Last night I was invited to be my friend’s Maid of Honour in her upcoming Second Life wedding. After I instantly and wholeheartedly accepted, I got right down to the serious business of Honour Maidening in Second Life Weddings.
I’m a little embarrassed to admit however, that despite my lofty appointment, I have never even attended a Second Life wedding! Talk about under-qualified! But being the intrepid woman that I am (at least in Second Life), I’ve jumped into the planing of one with both feet, figuring they can’t be nearly as complicated emotionally trying affairs as weddings in RL, right?
I like context, which to me means that I like to know something about the history and background of things before I attempt them. So I decided to a do a little bit of research into the Second Life wedding thing, because to be honest, I feel like I don’t even know what I don’t know.
I’m not talking about partnerships here, I’m talking about weddings. While I can’t seem to find any hard data (how reliably unsurprising), my diligent profile surfing over the past five years tells me that partnerships in Second Life are fairly common. Introduced in 2004, a partnership is “a vanity display for social purposes only (and) does not alter in world permissions, group abilities, support benefits, and so forth” according to the SL Knowledge Base entry on the subject. For $L10, you can effectively buy a license to display your partner’s name on your profile. Dissolving the partnership costs $L25. Being partnered however, doesn’t necessarily imply that you’ve had a wedding, or even that you’ve gotten “married”.

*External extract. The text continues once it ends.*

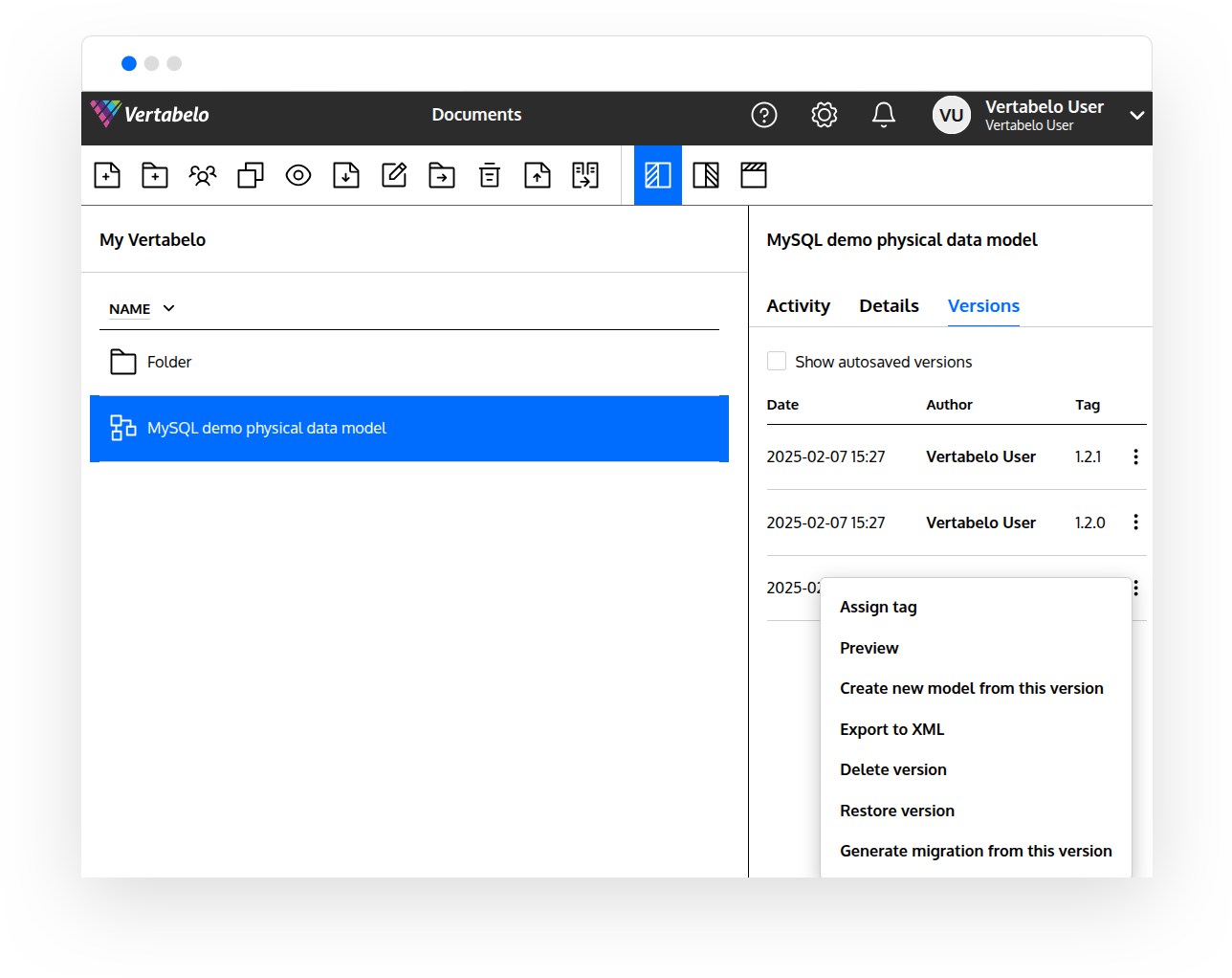The image size is (1232, 978).
Task: Select the duplicate document icon
Action: pos(251,175)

Clearly, Second Life Weddings are a big deal:
- A quick search on Google for the term “Second Life Wedding” generates over 57,000 results, including links to machinima YouTube videos, personal stories, and of course the usual “my husband’s/wife’s SL relationship broke up my real life marriage” listings.
- There is a magazine that focuses on the subject of SL weddings, complete with advertisements for venues, dresses, animations, accessories, and decor.
- There’s a Second Life Wedding flickr pool featuring over 500 images of of nuptial bliss.
- The Second Life Marketplace will offer you over 50,000 products related to “Weddings”.
- The most expensive wedding dress on the Second Life Marketplace I found is being offered for L$12,000 (that’s over $50 USD), so this stuff doesn’t come cheap.
For both men and women, a wedding can be one of the most memorable experiences in one’s life. I wonder how this vivid emotional experience compares and contrasts to its digital counterpart? Are these experiences similarly impactful or significant? Besides the obvious, is there anything missing? What’s augmented? Is it role play? Or does one actually come out the other end feeling “just married”? Does one’s self concept, or one’s view of a second life relationship change during or after the event?
I’m hoping to hear from other people who have had first hand experiences either attending Second Life weddings, or have had their own, so that I can pick their brains on how these things work – socially and mentally. So please, if you’re in that group, or have heard a few stories from a friend of a friend, or even if you simply have an opinion on the matter, do let me know. I’m all ears!